### Exercise goal
Recast the entries as a JSON list of strings, one string per line, from the line containing "You are a computer-use agent." through the end of the entries, both ends included and blank lines skipped. Leave the pictures out of the list.

[Dataset excerpt]
::::::

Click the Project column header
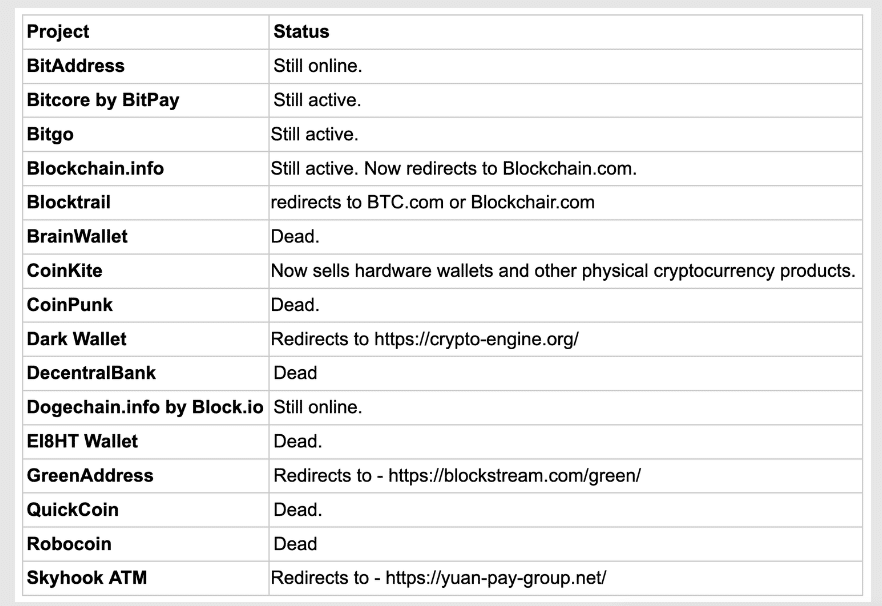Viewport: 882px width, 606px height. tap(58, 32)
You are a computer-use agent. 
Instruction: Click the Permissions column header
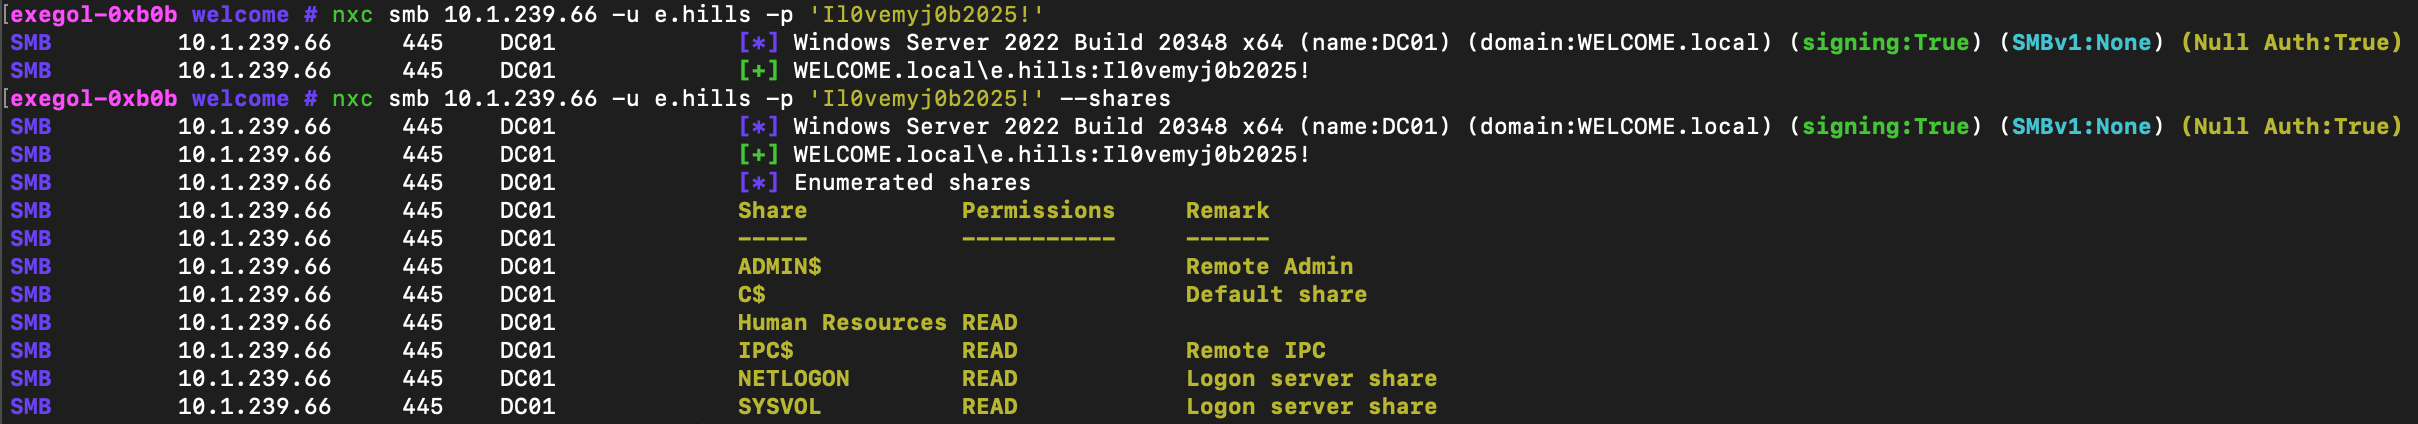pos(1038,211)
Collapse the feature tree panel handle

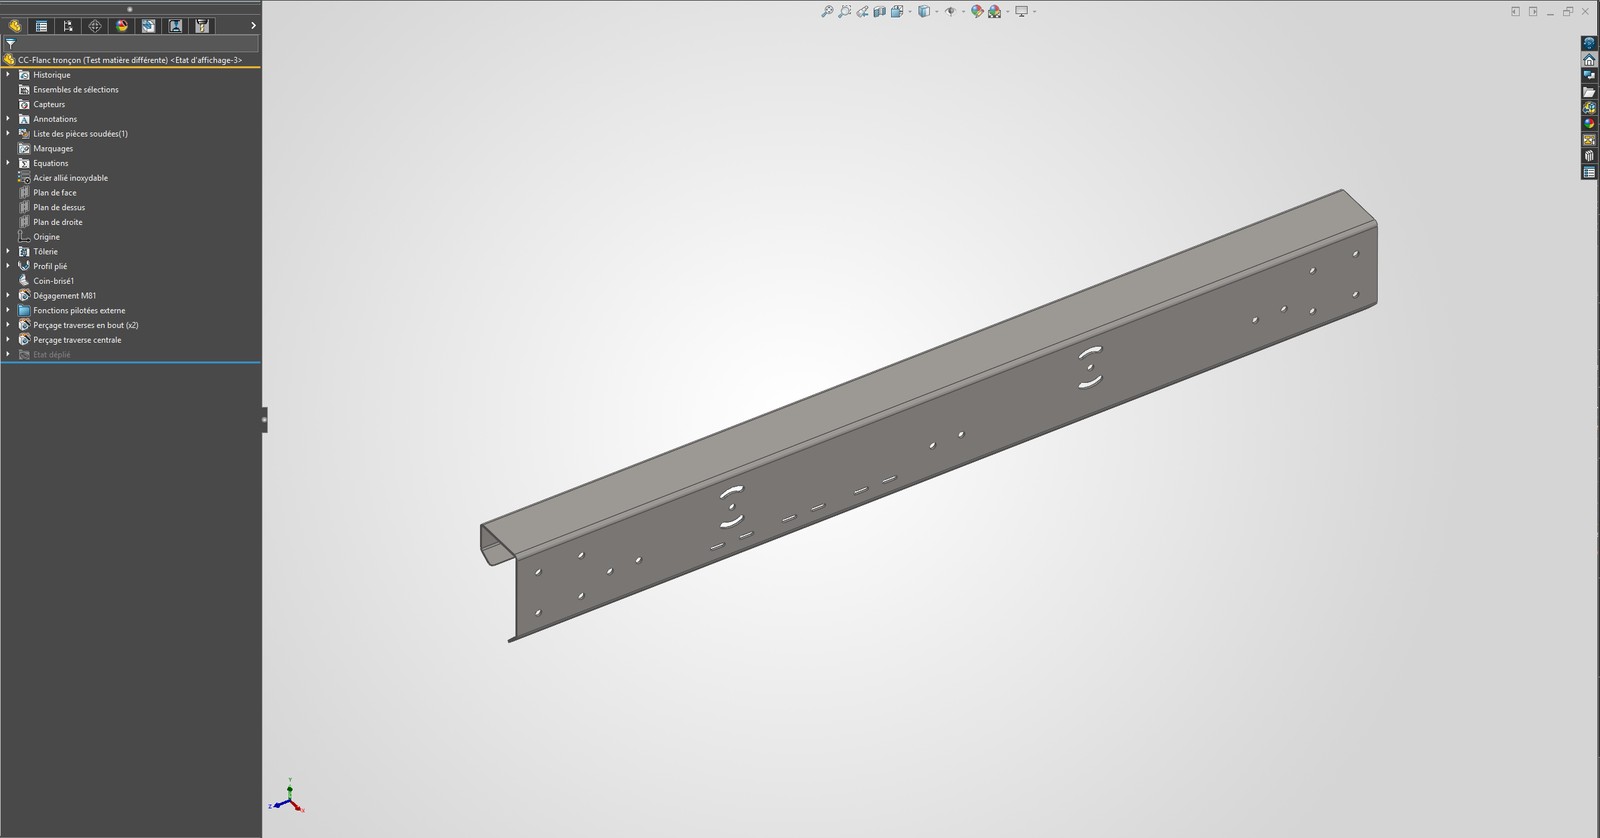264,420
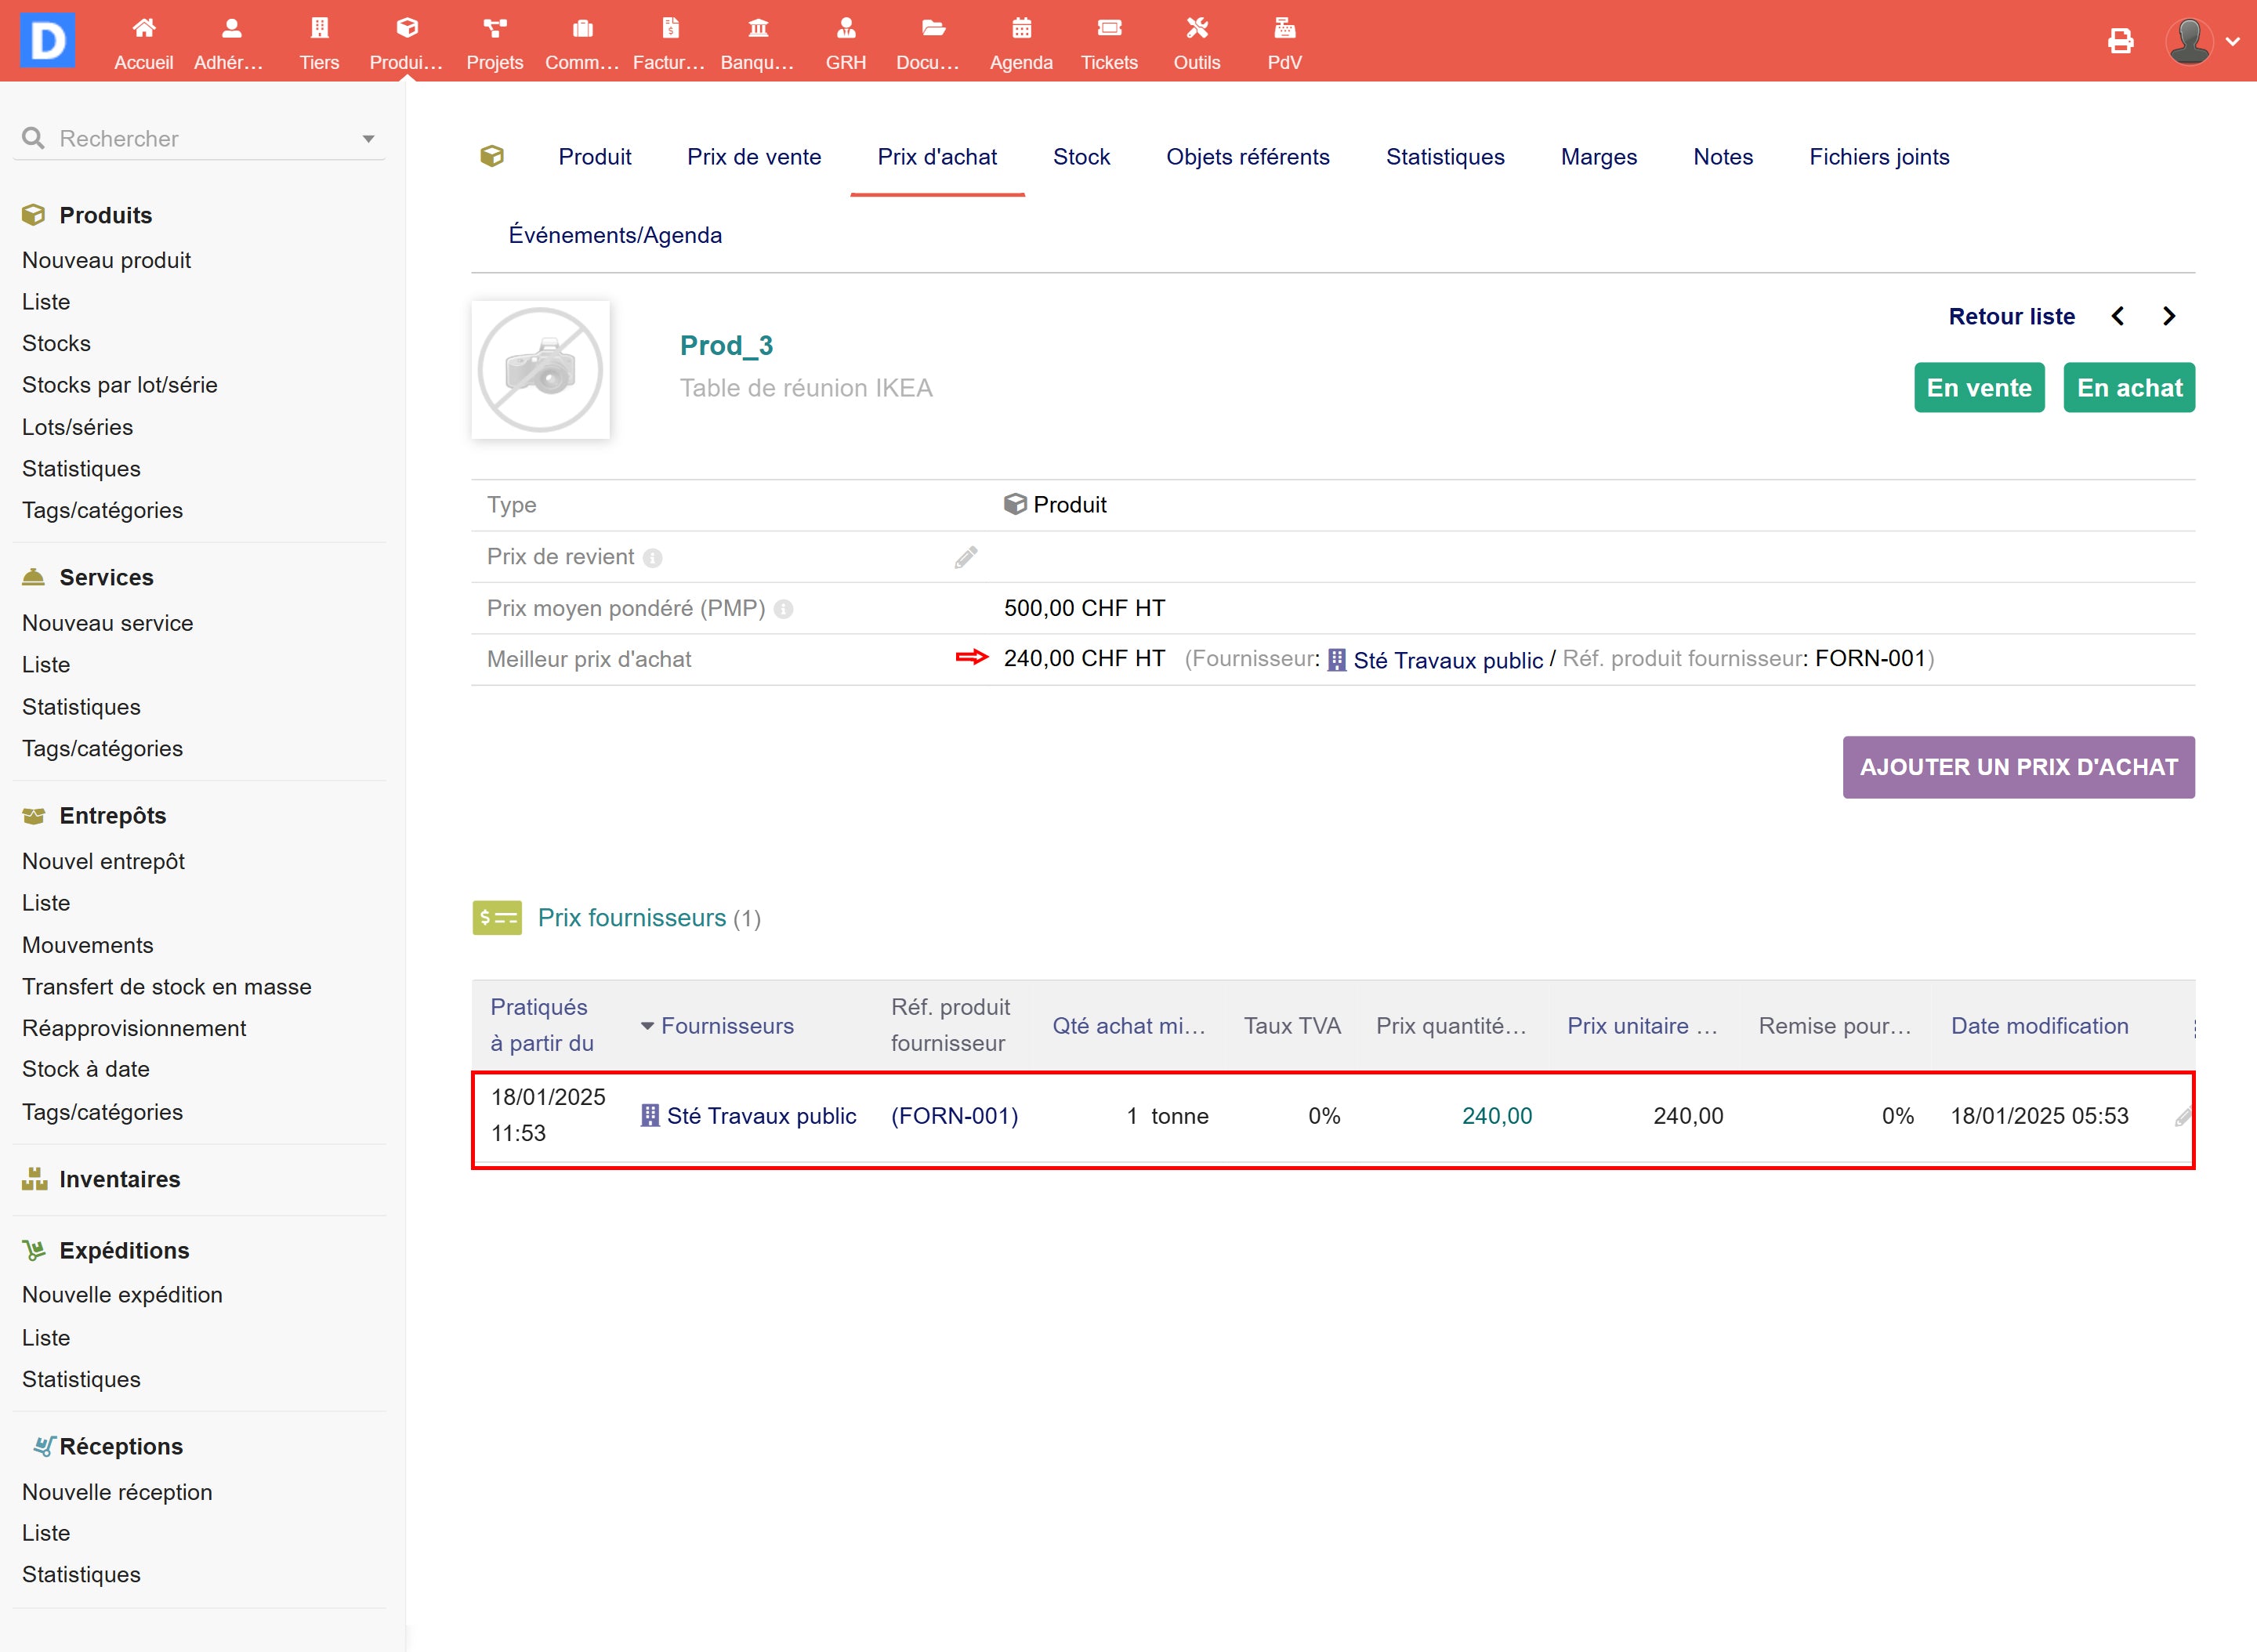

::::::

### Answer for the task
[
  "You are a computer-use agent. ",
  "Instruction: Click the Permissions column header",
  "pos(1038,211)",
  "Collapse the feature tree panel handle",
  "264,420"
]